== Segment start ==

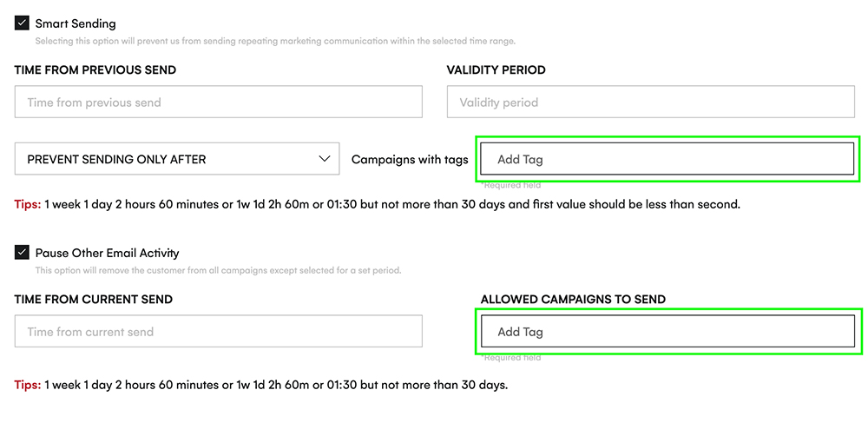Click the red Tips label under Smart Sending
This screenshot has width=868, height=423.
click(x=28, y=204)
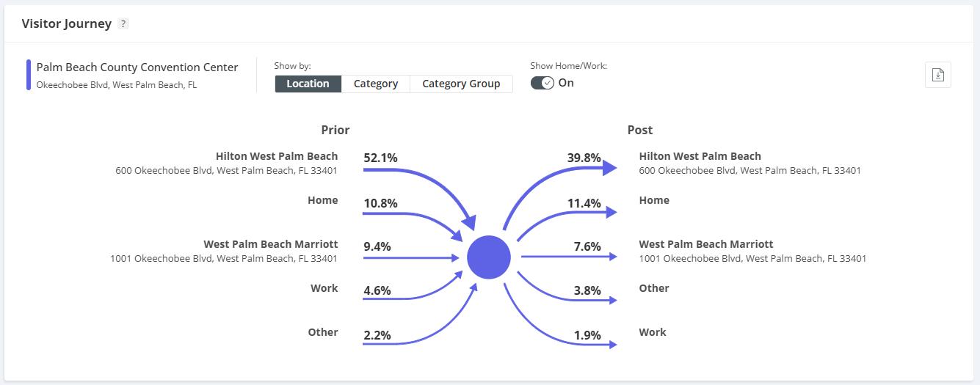
Task: Click the central purple venue circle
Action: (489, 257)
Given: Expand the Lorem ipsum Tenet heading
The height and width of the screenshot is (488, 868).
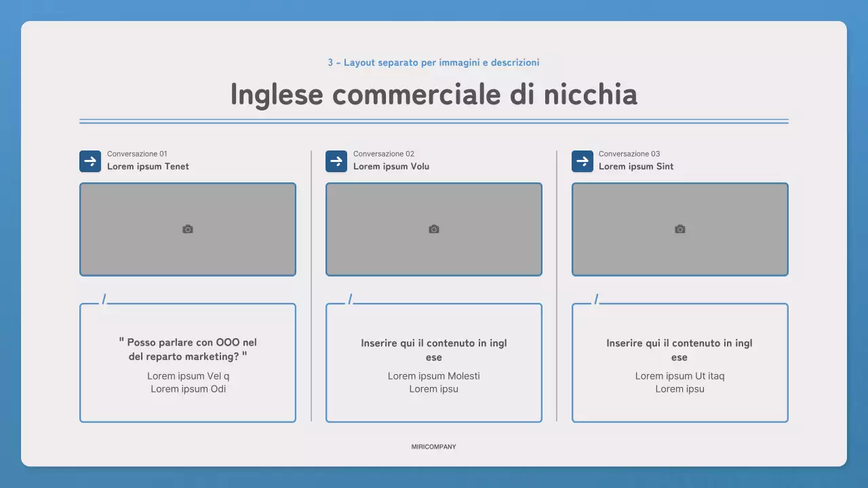Looking at the screenshot, I should click(148, 166).
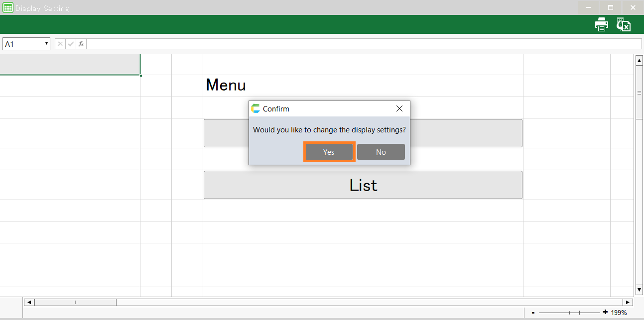Screen dimensions: 644x320
Task: Click the List button on the sheet
Action: (363, 185)
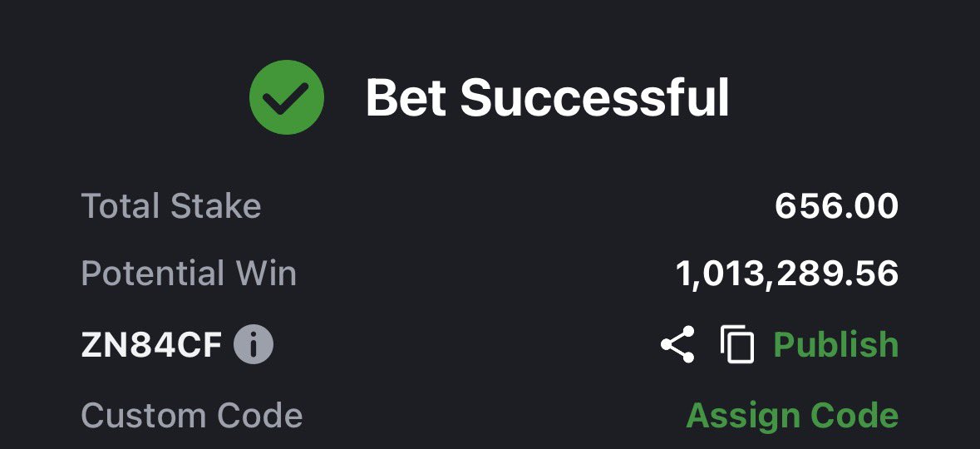Click the Bet Successful heading
Viewport: 980px width, 449px height.
(x=548, y=97)
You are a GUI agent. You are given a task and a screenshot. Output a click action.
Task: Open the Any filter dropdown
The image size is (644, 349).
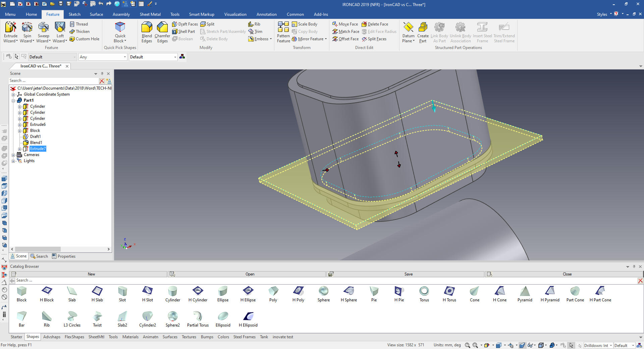point(125,57)
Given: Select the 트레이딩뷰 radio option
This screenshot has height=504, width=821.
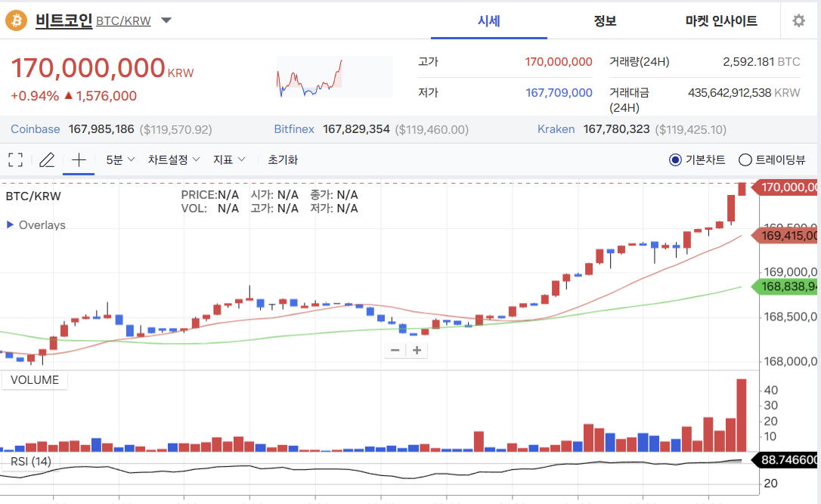Looking at the screenshot, I should tap(745, 159).
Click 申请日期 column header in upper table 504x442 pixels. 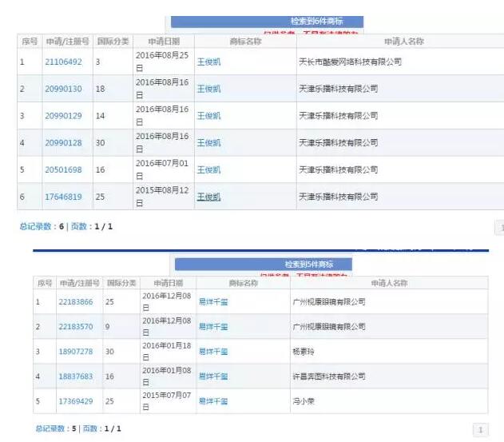[163, 41]
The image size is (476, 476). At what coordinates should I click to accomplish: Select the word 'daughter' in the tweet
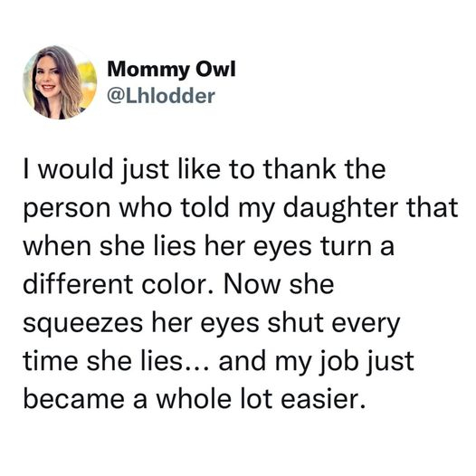(340, 209)
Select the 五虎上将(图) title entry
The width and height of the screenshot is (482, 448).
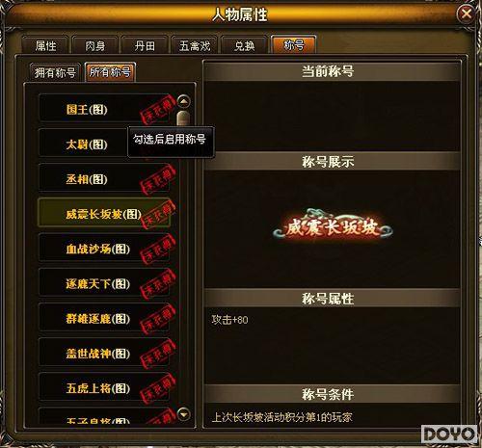(x=103, y=387)
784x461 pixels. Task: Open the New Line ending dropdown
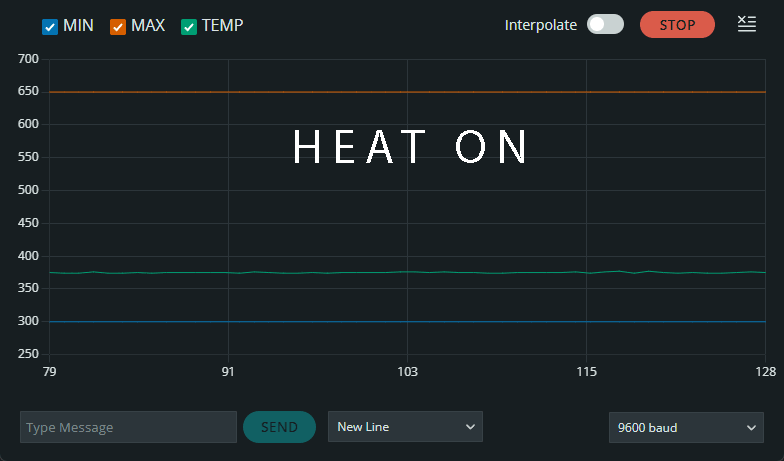pyautogui.click(x=405, y=426)
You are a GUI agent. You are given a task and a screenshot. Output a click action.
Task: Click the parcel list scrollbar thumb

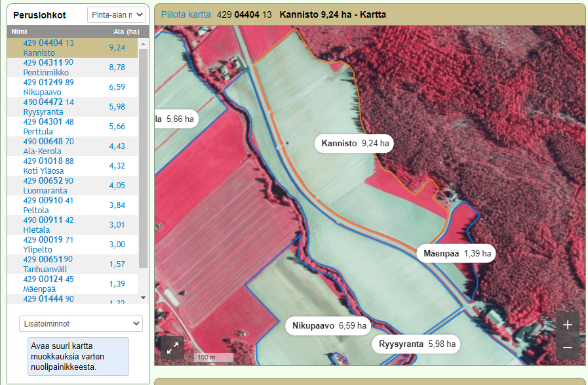pyautogui.click(x=143, y=157)
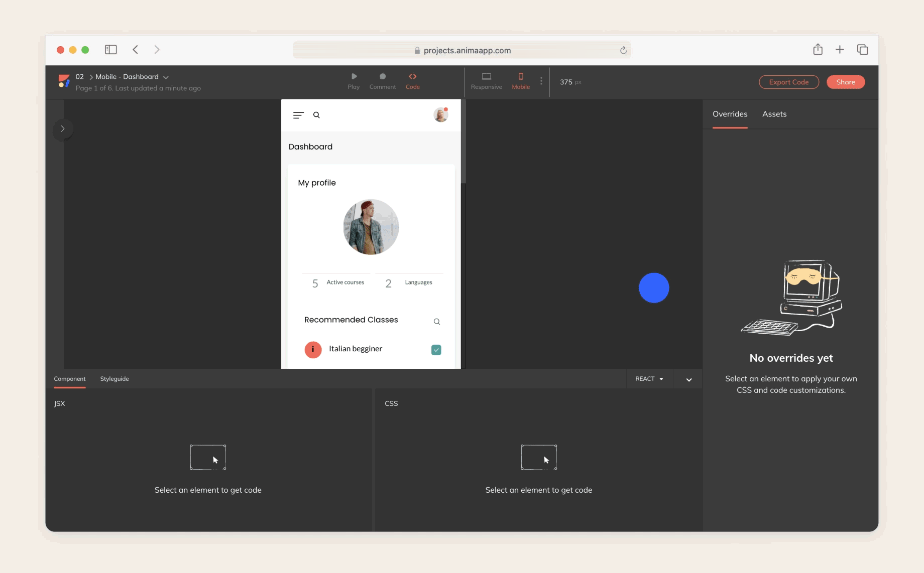
Task: Toggle the browser sidebar panel
Action: click(x=110, y=50)
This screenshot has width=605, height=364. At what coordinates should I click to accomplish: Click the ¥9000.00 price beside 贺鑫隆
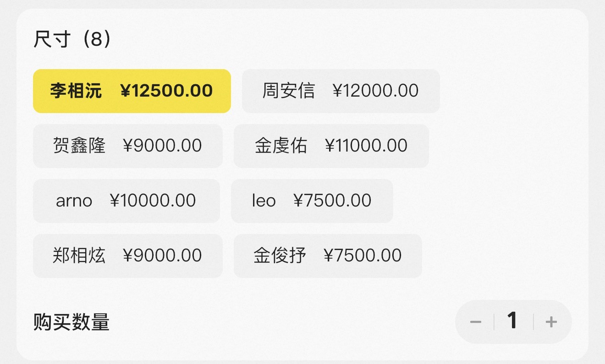pos(162,146)

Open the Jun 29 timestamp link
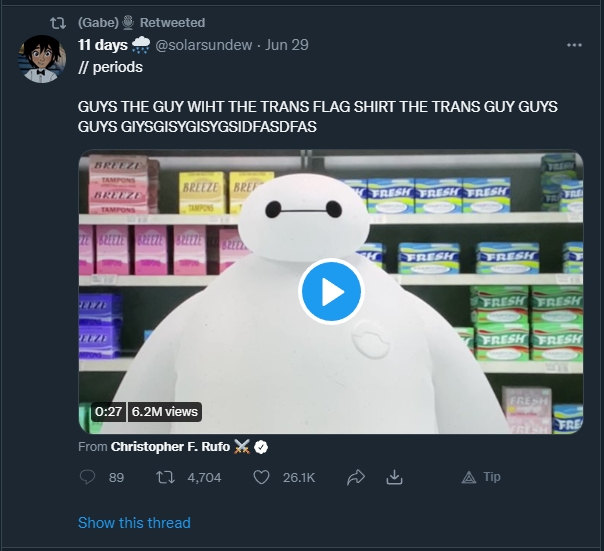287,45
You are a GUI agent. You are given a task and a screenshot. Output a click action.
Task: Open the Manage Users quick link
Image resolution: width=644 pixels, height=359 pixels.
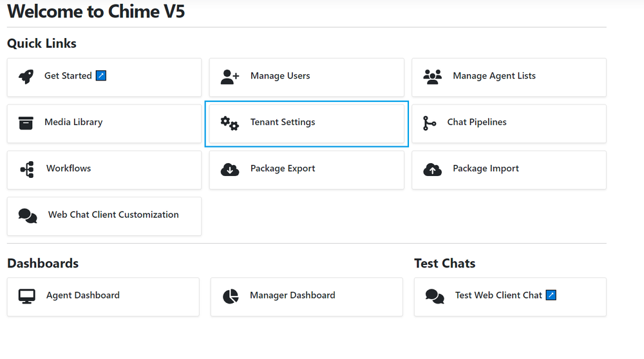[x=280, y=76]
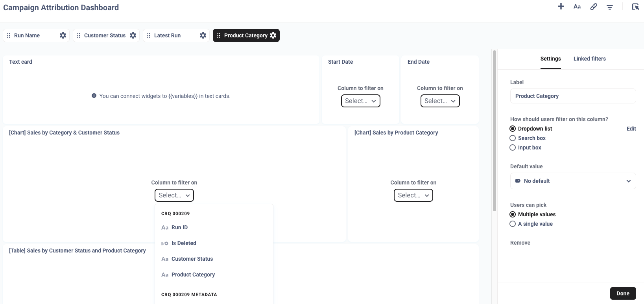Click the Remove filter link
This screenshot has width=644, height=304.
coord(520,243)
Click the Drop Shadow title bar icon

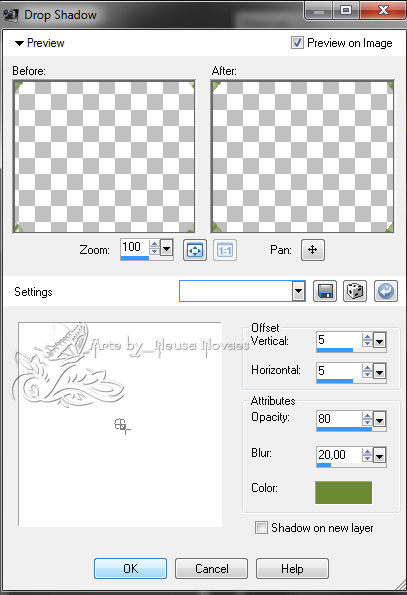click(11, 15)
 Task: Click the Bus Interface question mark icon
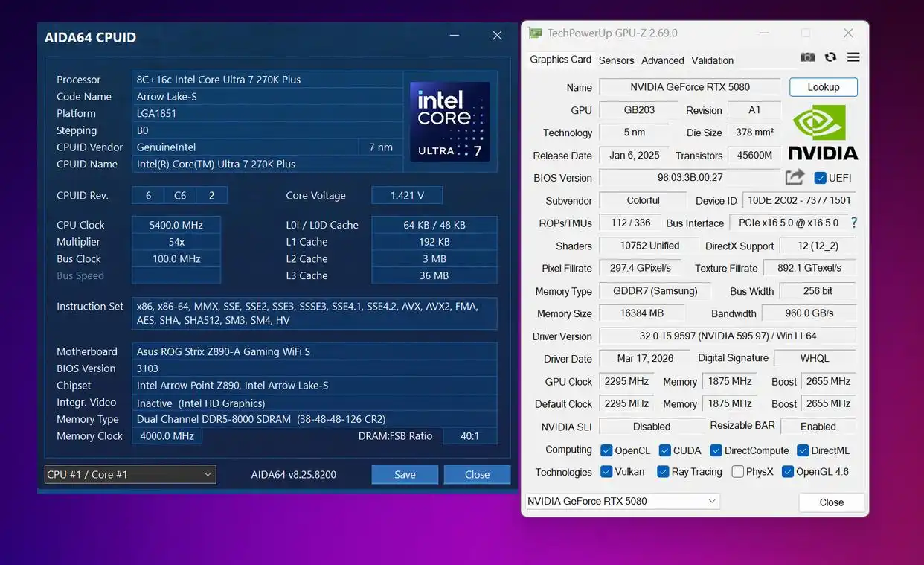[853, 223]
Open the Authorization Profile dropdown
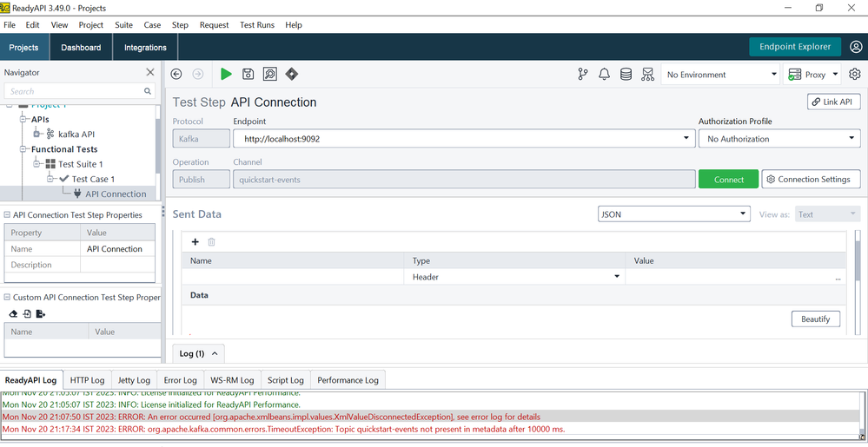This screenshot has width=868, height=447. tap(779, 139)
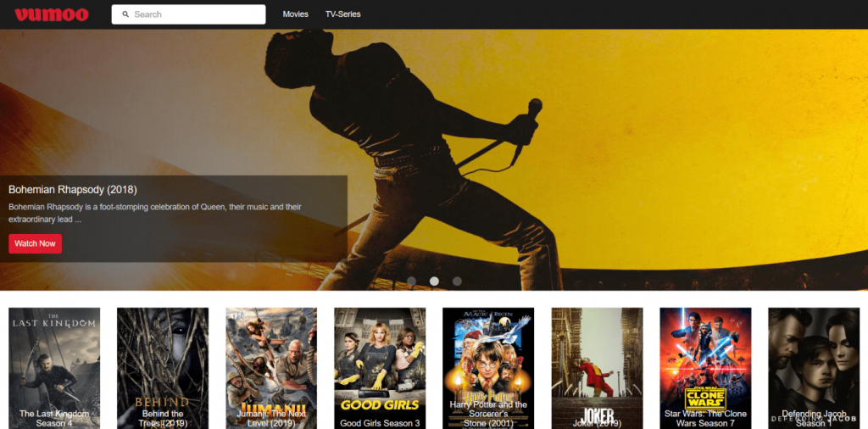Open Good Girls Season 3 poster
This screenshot has width=868, height=429.
[x=380, y=368]
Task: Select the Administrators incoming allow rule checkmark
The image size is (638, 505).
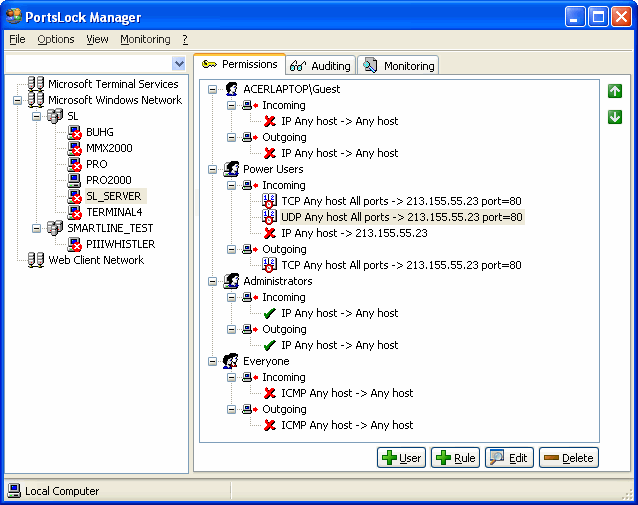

== Segment end ==

* **Exercise brief**:
Copy out exactly the lines between the line that contains "Task: Open the Manage Users quick link" and the last line of the records, both ends included; leave out every picture.

* **Task response**:
Task: Open the Manage Users quick link
Image resolution: width=644 pixels, height=359 pixels.
[x=280, y=76]
Click the Remove filter link
This screenshot has width=644, height=304.
coord(520,243)
Click the Drop Shadow title bar icon

click(11, 15)
 Task: Click the Bus Interface question mark icon
[853, 223]
Open the Authorization Profile dropdown
This screenshot has width=868, height=447. tap(779, 139)
Open Good Girls Season 3 poster
This screenshot has width=868, height=429.
[x=380, y=368]
Task: Select the Administrators incoming allow rule checkmark
The image size is (638, 505).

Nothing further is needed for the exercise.